De Raad van State bevestigde de uitspraak van de rechtbank en verklaarde het hoger beroep ongegrond. Er was geen aanleiding voor een proceskostenveroordeling. De uitspraak werd gedaan in naam der Koningin en openbaar uitgesproken op 2 april 2003.

Uitspraak

200203156/1.
Datum uitspraak: 2 april 2003
AFDELING
BESTUURSRECHTSPRAAK
Uitspraak op het hoger beroep van:
[appellant], wonend te [woonplaats]
tegen de uitspraak van de rechtbank te Leeuwarden van 18 april 2002 in het geding tussen:
appellant
en
burgemeester en wethouders van Ooststellingwerf.
1. Procesverloop
Bij besluit van 16 oktober 2000 hebben burgemeester en wethouders van Ooststellingwerf (hierna: burgemeester en wethouders) een aanvraag om bouwvergunning voor het oprichten van een woning op het perceel [locatie] te [plaats] (hierna: het perceel) geweigerd.
Bij besluit van 3 juli 2001 hebben burgemeester en wethouders het daartegen door appellant gemaakte bezwaar ongegrond verklaard.
Bij uitspraak van 18 april 2002, verzonden op 19 april 2002, heeft de rechtbank te Leeuwarden (hierna: de rechtbank) het daartegen door appellant ingestelde beroep gegrond verklaard, dat besluit vernietigd, doch bepaald dat de rechtsgevolgen daarvan in stand blijven. Deze uitspraak is aangehecht.

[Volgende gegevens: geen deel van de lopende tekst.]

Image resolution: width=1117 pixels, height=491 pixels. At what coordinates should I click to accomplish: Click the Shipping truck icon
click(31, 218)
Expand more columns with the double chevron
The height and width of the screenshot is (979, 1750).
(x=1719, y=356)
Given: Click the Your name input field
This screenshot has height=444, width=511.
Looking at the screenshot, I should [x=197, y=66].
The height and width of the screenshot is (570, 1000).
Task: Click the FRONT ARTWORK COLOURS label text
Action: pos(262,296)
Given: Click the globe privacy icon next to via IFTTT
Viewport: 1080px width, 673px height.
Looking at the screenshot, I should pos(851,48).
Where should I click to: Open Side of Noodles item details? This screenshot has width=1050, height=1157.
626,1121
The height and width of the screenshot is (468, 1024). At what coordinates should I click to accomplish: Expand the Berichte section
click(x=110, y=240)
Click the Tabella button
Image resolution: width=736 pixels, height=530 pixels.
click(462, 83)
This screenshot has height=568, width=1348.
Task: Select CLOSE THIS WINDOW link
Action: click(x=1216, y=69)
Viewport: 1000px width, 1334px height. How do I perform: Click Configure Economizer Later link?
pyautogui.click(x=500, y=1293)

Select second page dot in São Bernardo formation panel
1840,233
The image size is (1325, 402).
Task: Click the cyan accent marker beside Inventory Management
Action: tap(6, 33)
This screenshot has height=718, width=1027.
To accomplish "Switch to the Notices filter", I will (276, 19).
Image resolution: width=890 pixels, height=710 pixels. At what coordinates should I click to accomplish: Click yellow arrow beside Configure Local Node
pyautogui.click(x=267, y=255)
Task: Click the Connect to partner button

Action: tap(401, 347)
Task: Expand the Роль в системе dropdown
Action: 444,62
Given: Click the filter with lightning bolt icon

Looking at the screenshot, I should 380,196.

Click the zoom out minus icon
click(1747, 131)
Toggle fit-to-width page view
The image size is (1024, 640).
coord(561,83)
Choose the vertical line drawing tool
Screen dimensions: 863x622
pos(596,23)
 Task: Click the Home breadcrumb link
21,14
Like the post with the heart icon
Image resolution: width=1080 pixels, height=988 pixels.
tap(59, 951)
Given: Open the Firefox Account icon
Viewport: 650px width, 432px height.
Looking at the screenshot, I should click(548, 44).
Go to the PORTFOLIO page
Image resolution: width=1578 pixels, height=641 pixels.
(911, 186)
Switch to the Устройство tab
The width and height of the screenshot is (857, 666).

Tegen deze uitspraak heeft appellant bij brief, bij de Raad van State ingekomen op 29 mei 2002, hoger beroep ingesteld. De gronden zijn aangevuld bij brief van 24 juni 2002. Deze brieven zijn aangehecht.
Bij brief van 14 augustus 2002 hebben burgemeester en wethouders van antwoord gediend.
De Afdeling heeft de zaak ter zitting behandeld op 14 november 2002, waar appellant in persoon, bijgestaan door mr. P. Sipma, advocaat te Drachten, en burgemeester en wethouders, vertegenwoordigd door mr. H.J.W. van Wijk, ambtenaar der gemeente, zijn verschenen.
2. Overwegingen
2.1. De rechtbank heeft de rechtsgevolgen in stand gelaten, omdat burgemeester en wethouders terecht hebben geweigerd de gevraagde bouwvergunning te verlenen. Het hoger beroep is gericht tegen de desbetreffende overwegingen.
2.2. Op het perceel rust ingevolge het ter plaatse geldende bestemmingsplan “Buitengebied” de bestemming “Woondoeleinden”.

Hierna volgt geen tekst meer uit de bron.